Give back the lines below verbatim, omitting all pictures.

Screenshot grounding data:
○ ○ ○ ○ ○

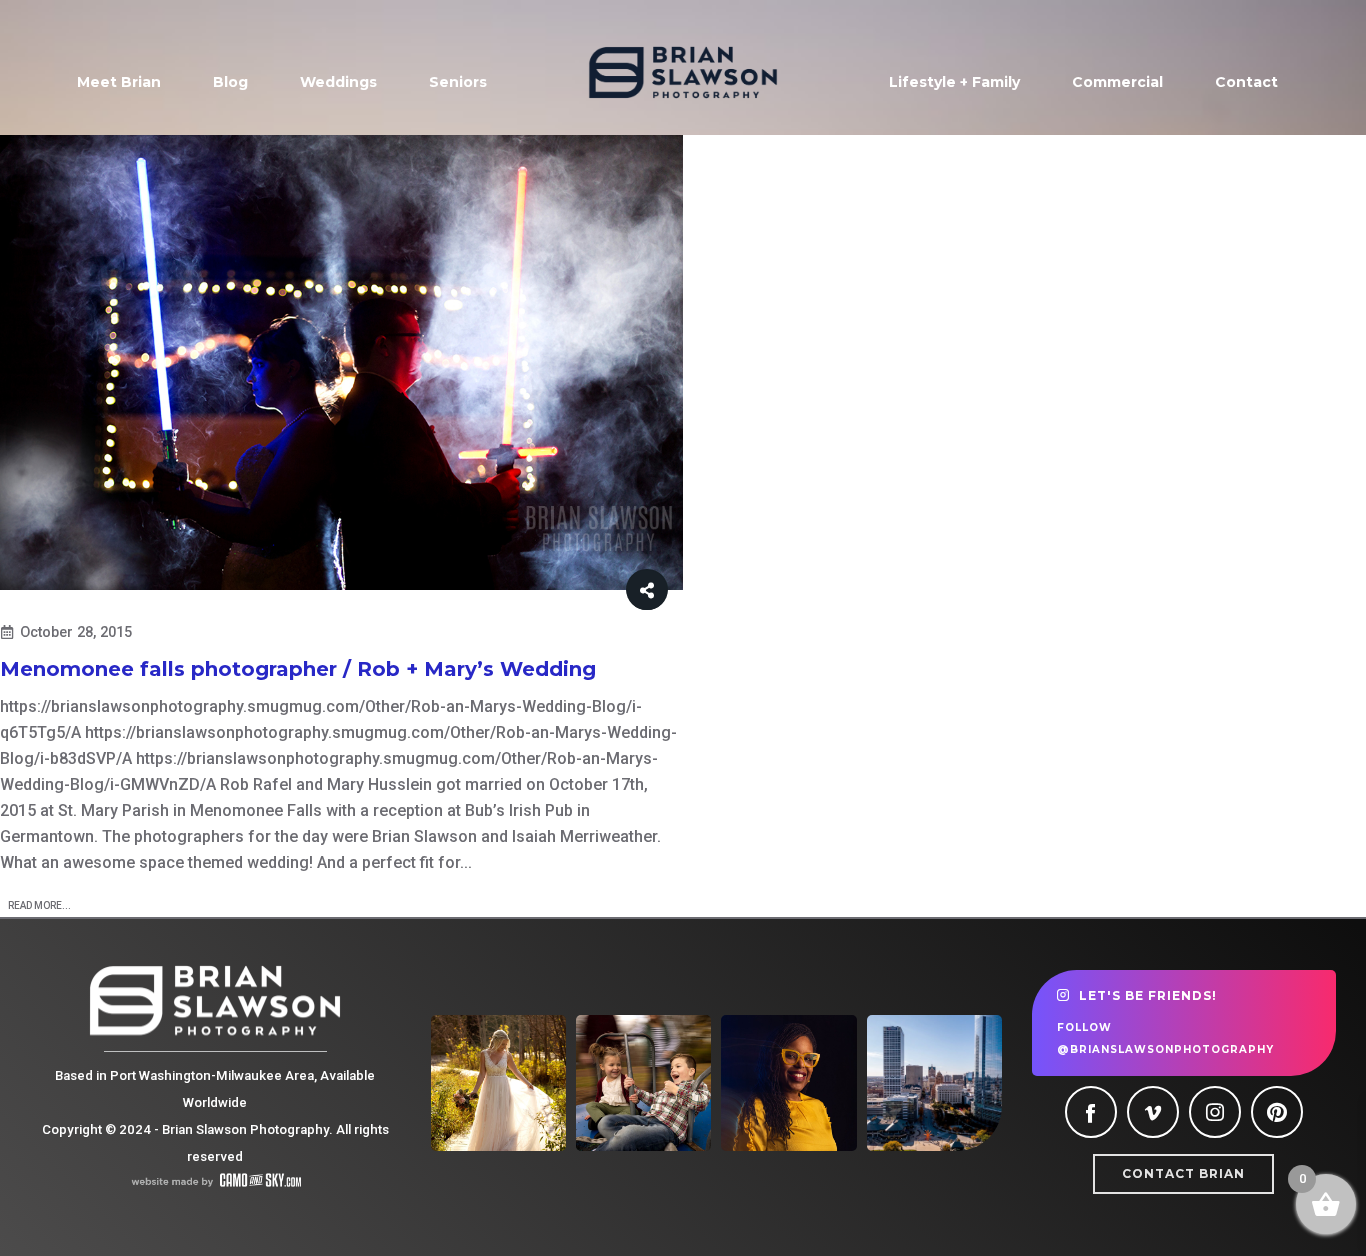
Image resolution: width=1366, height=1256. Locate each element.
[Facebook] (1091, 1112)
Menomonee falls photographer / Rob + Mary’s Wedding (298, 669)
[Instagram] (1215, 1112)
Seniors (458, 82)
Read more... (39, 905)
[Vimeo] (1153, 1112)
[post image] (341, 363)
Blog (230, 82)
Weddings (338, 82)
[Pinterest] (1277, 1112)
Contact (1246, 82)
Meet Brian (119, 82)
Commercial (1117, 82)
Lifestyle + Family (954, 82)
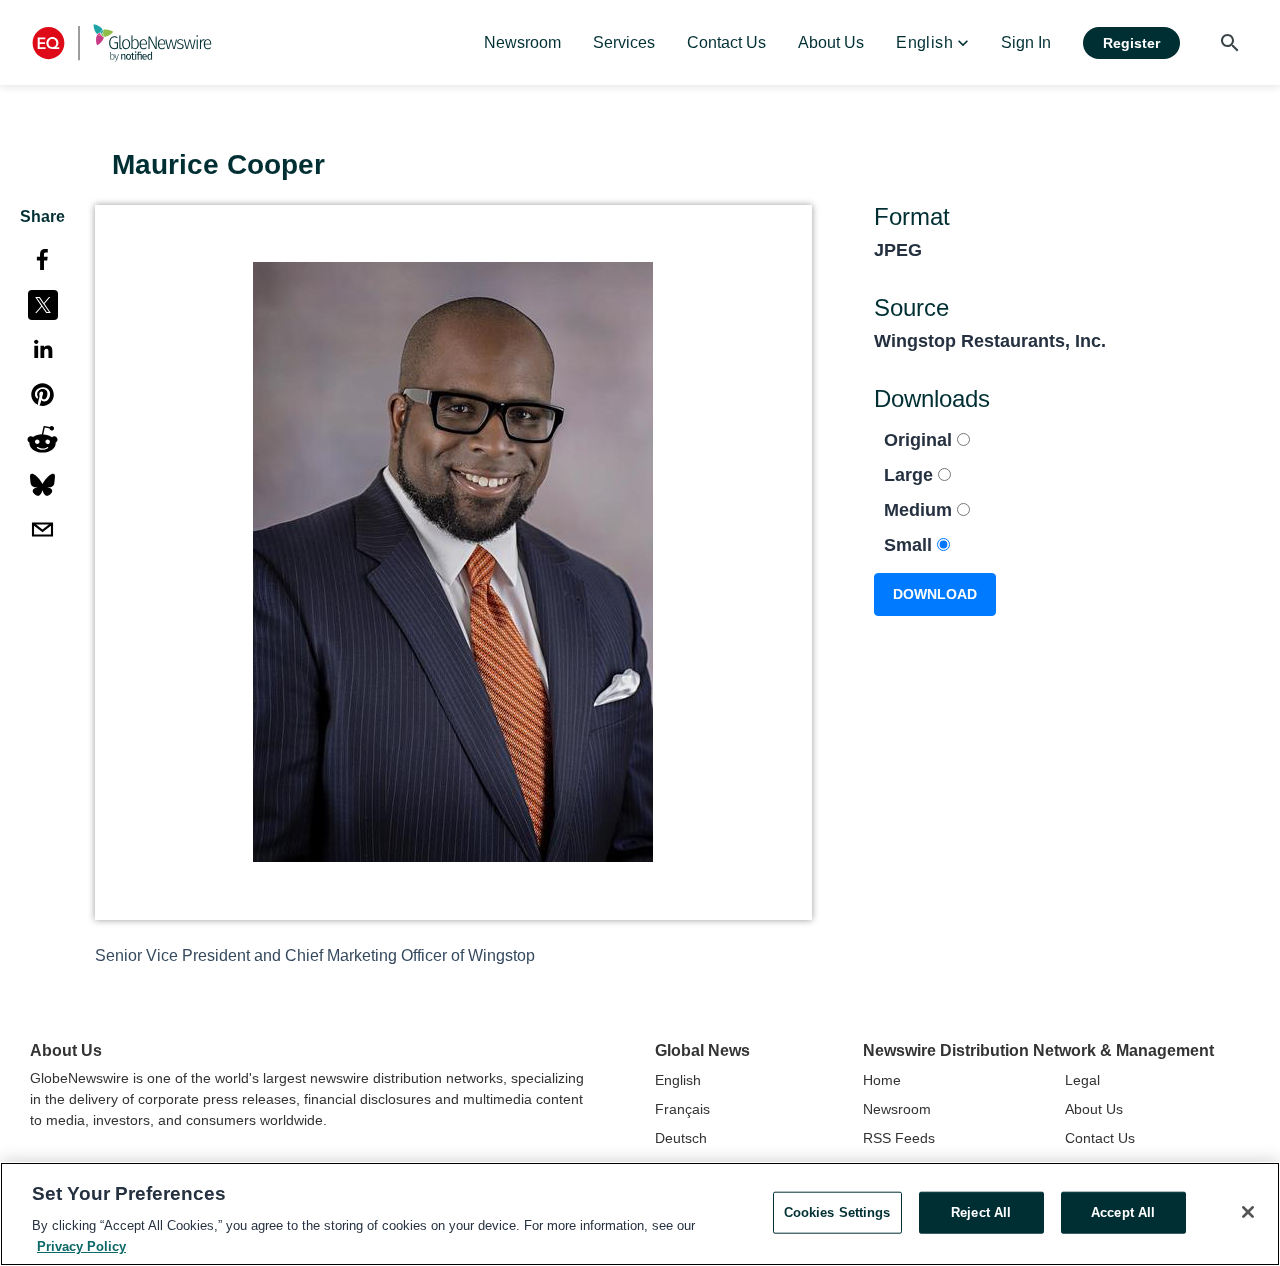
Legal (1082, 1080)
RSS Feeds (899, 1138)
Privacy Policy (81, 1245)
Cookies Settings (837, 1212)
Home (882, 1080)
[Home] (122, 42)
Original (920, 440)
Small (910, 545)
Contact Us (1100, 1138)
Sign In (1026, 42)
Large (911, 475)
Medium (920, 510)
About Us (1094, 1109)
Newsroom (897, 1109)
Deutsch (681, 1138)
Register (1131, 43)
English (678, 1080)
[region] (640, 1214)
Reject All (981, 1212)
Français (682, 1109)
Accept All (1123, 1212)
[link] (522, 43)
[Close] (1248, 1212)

○ ○ ○ ○ ○

*TASK ANSWER*.
Image resolution: width=1366, height=1256. Locate each element.
[Facebook] (1091, 1112)
Menomonee falls photographer / Rob + Mary’s Wedding (298, 669)
[Instagram] (1215, 1112)
Seniors (458, 82)
Read more... (39, 905)
[Vimeo] (1153, 1112)
[post image] (341, 363)
Blog (230, 82)
Weddings (338, 82)
[Pinterest] (1277, 1112)
Contact (1246, 82)
Meet Brian (119, 82)
Commercial (1117, 82)
Lifestyle + Family (954, 82)
Legal (1082, 1080)
RSS Feeds (899, 1138)
Privacy Policy (81, 1245)
Cookies Settings (837, 1212)
Home (882, 1080)
[Home] (122, 42)
Original (920, 440)
Small (910, 545)
Contact Us (1100, 1138)
Sign In (1026, 42)
Large (911, 475)
Medium (920, 510)
About Us (1094, 1109)
Newsroom (897, 1109)
Deutsch (681, 1138)
Register (1131, 43)
English (678, 1080)
[region] (640, 1214)
Reject All (981, 1212)
Français (682, 1109)
Accept All (1123, 1212)
[link] (522, 43)
[Close] (1248, 1212)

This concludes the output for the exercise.